Klar, acht Hundertstel auf Bronze "sind immer ärgerlich". Aber Heintz dachte in Gwangju vor allem daran, was noch möglich ist. Und die Magie des Moments ergab sich auch aus einem markanten Kontrast.

Vor zwei Jahren bei der WM in Budapest war Philip Heintz nach seinem Finale ebenfalls in die Pressezone marschiert, damals war er sogar mit einer Weltjahresbestzeit angereist, wurde aber im Finale nur Siebter. Danach eröffnete er endgültig die Debatte über den damaligen Chefbundestrainer Henning Lambertz. Auf den sei er so wütend, sagte Heintz, dass man sich wohl "nur sinnlos anschreien" würde, wenn man sich begegne. Ausgerechnet vom obersten Medaillenzuständigen sah sich Heintz um eine Medaille gebracht - weil Lambertz ihm und seinem Trainer Michael Spikermann durch diverse Vorgaben eine störungsfreie WM-Vorbereitung erschwert hatte. Man müsse doch diejenigen, "die in der Vergangenheit schon bewiesen haben", dass sie es können, "einfach mal in Ruhe arbeiten lassen".

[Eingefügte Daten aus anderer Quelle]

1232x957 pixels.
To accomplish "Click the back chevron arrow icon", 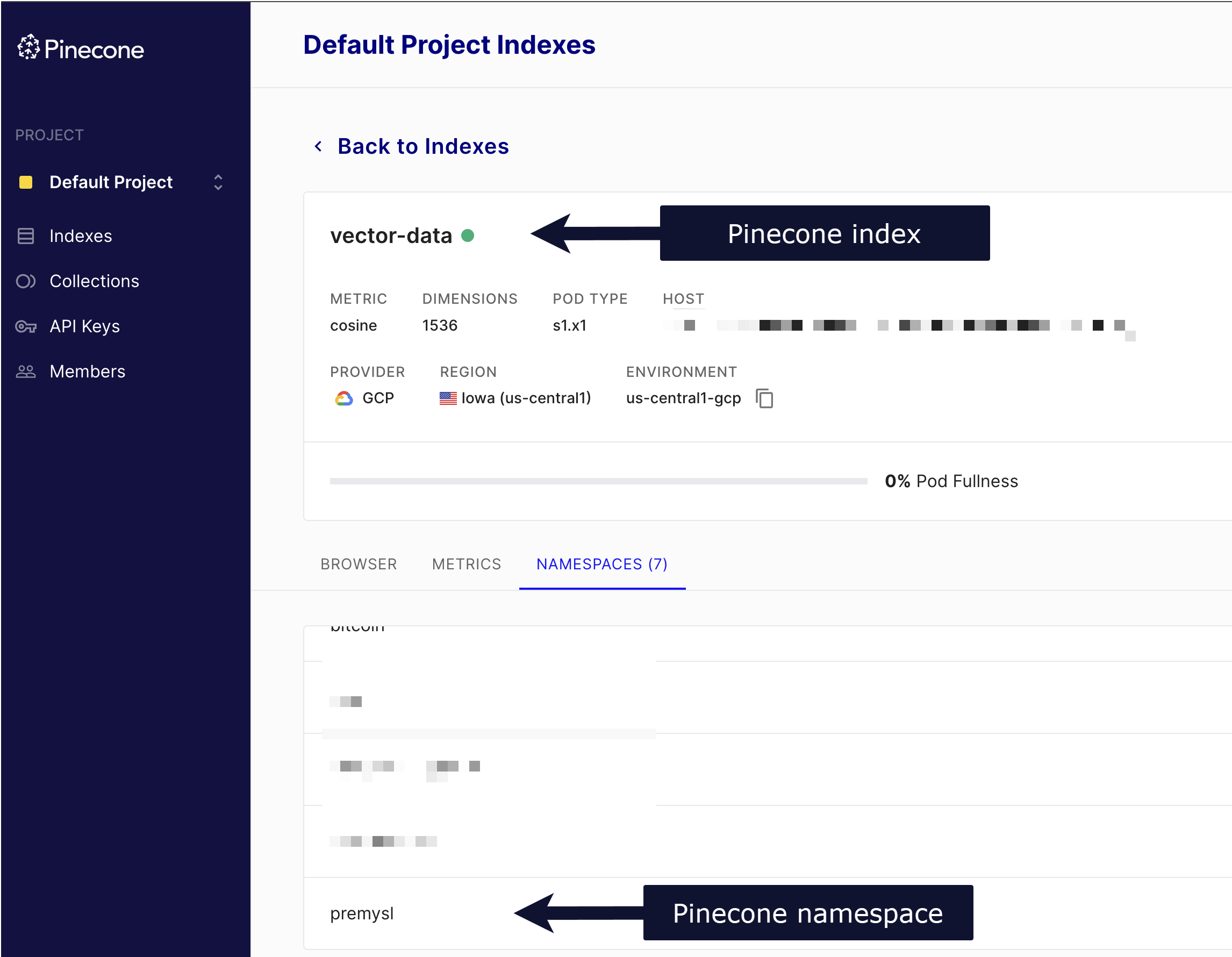I will [319, 147].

Heintz sprach damals aus, was längst immer mehr Beteiligte dachten. Seit Dezember 2018 ist Lambertz nicht mehr Chefbundestrainer. Und mit ihm sind auch die harten Normen verschwunden, die die Schwimmer dazu zwangen, sich schon für die WM- oder EM-Qualifikation in Bestform zu bringen, mit punktgenau terminierten Höhentrainingslagern und ausgetüftelten Ruhephasen. Und fünf Wochen später, beim Saisonhöhepunkt, waren die Effekte dann wieder verpufft - so war das 2017 jedenfalls bei Heintz. Diesmal ist er tatsächlich seine beste Zeit seit mehr als zwei Jahren im Finale von Gwangju geschwommen. Eine Punktlandung.

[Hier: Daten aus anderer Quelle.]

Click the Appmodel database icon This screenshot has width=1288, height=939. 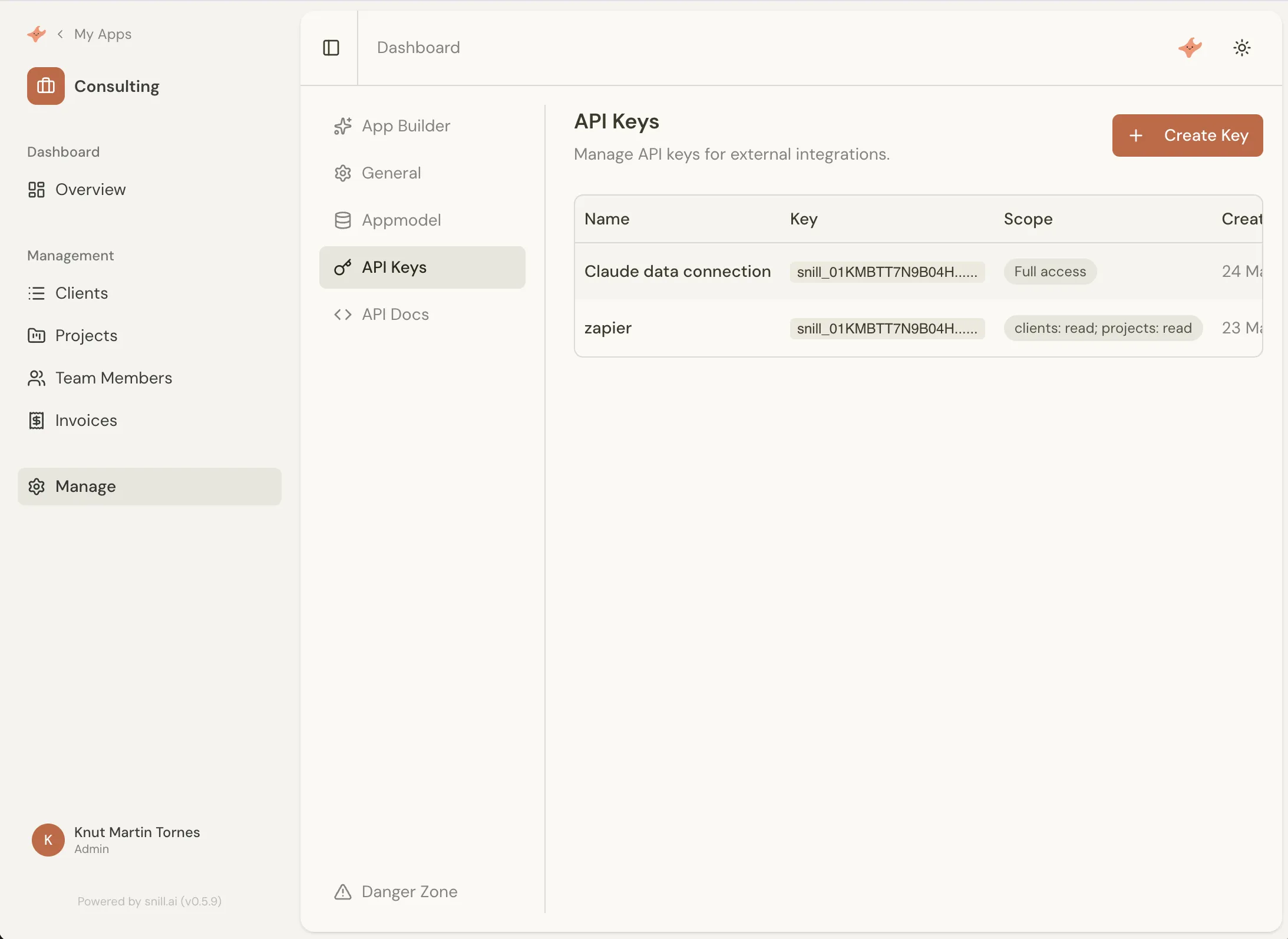point(342,220)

Bloß: Eine Medaille ist ja auch diesmal nicht für ihn herausgesprungen. Ist das nicht enttäuschend? Überhaupt nicht. "Für mich ist das hier ein Sieg", sagte Heintz: "Ich bin wieder der alte Philip, ich bin wieder der, der 100 Prozent gibt, der sich quälen mag ohne Ende, und der sagt, dass ich nächstes Jahr das Ding gewinnen werde." Das Ding! Man darf das schon so verstehen, dass Philip Heintz, geboren in Mannheim, wohnhaft in Heidelberg, 2020 in Tokio Olympiasieger werden will.

Schwimm-WM 2019

Auch Franziska Hentke wird über 200 m Schmetterling Vierte – ihr fehlten 26 Hundertstel.

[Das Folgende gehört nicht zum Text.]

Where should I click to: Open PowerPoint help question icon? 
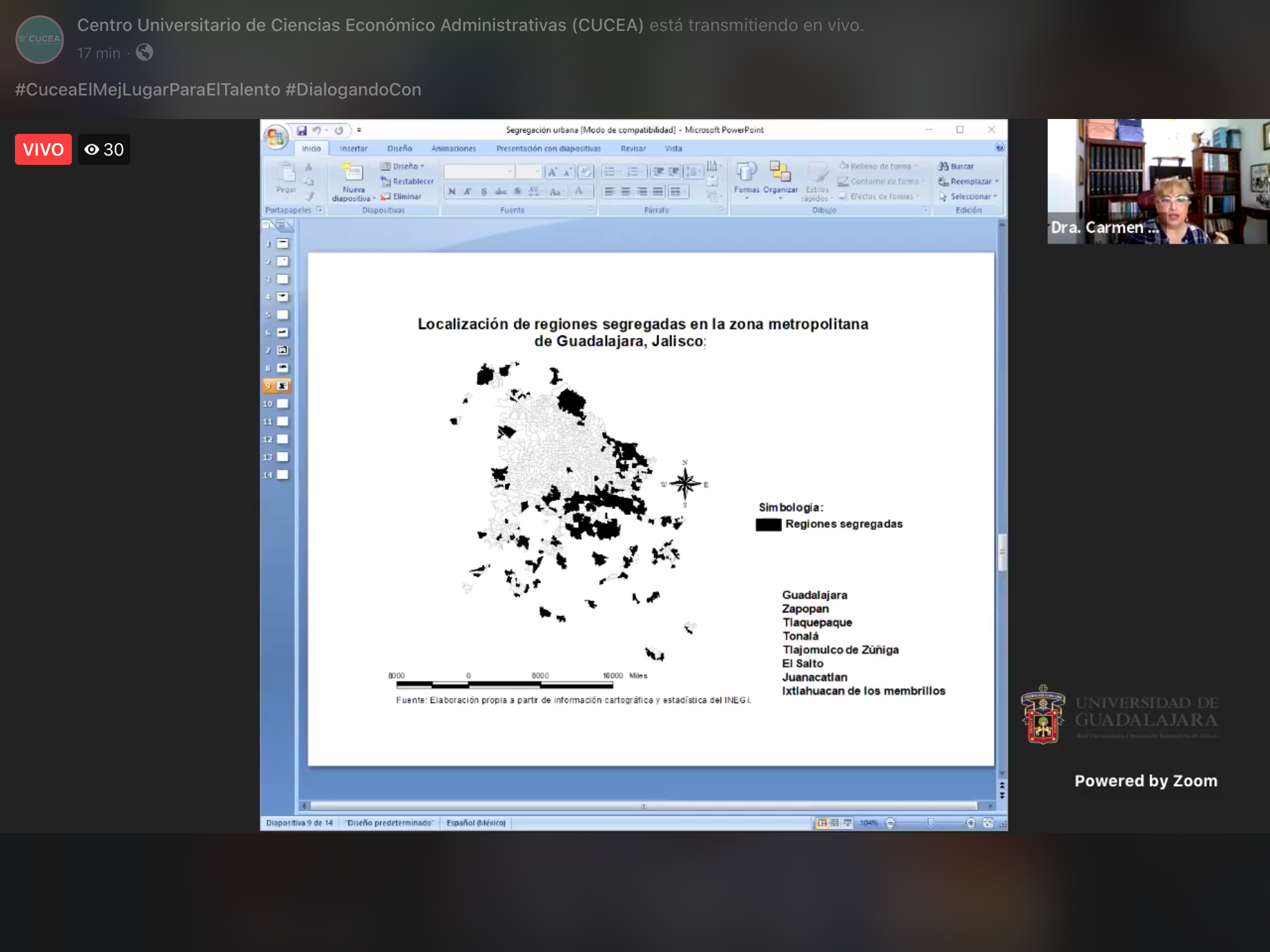tap(1000, 148)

(Foto: Bernd Thissen / dpa)

Für die Öffentlichkeit, die deutsche Schwimmer in den letzten Jahren eher mit herunterhängenden Mundwinkeln kennengelernt (und oft gleich wieder vergessen) hat, mag das eine gewagte Ansage sein. Für sich selbst hat Heintz dieses Ziel schon lange definiert. Abends vor dem Schlafengehen spielt er dieses Lagen-Finale von Tokio im Kopf schon mal durch, versucht, einen Rhythmus von Schwimmlage zu Schwimmlage hinzukriegen, überprüft, ob die Wenden sauber ausgeführt sind. 1:55 Minuten braucht er dafür im Kopf. Und nun hat er die Gewissheit, dass er auch im Becken wieder dahin kommen kann.

"Eigentlich", sagt er, "hatte ich die WM gar nicht auf dem Plan." Erst im Februar hat er wieder richtig zu trainieren begonnen nach einer mehrmonatigen Auszeit: "Dafür ist die Zeit der Wahnsinn."

Gar nicht so leicht zu sagen, was dringender kuriert werden musste: seine Schulterprobleme nach einem Riss der Supraspinatussehne. Oder seine Motivationsprobleme. "Im Nachhinein? Beides." Mach auch mal Pause, das hat ihn diese Auszeit gelehrt. Statt fünf schwimmt Heintz jetzt sechs Kilometer pro Einheit. Er hat die brutalen 400 Meter Lagen neu ins Programm genommen. "Stärken stärken, Schwächen schwächen." Klingt ganz einfach.

Franziska Hentke hat sich natürlich ebenfalls eine Olympiamedaille zum Ziel genommen. Aber wenn man die beiden in Gwangju nun davonlaufen sah, drängte sich der Gedanke auf, dass es Philip Heintz sehr viel leichter fallen wird, die Qualen zu ertragen, die dafür nötig sind.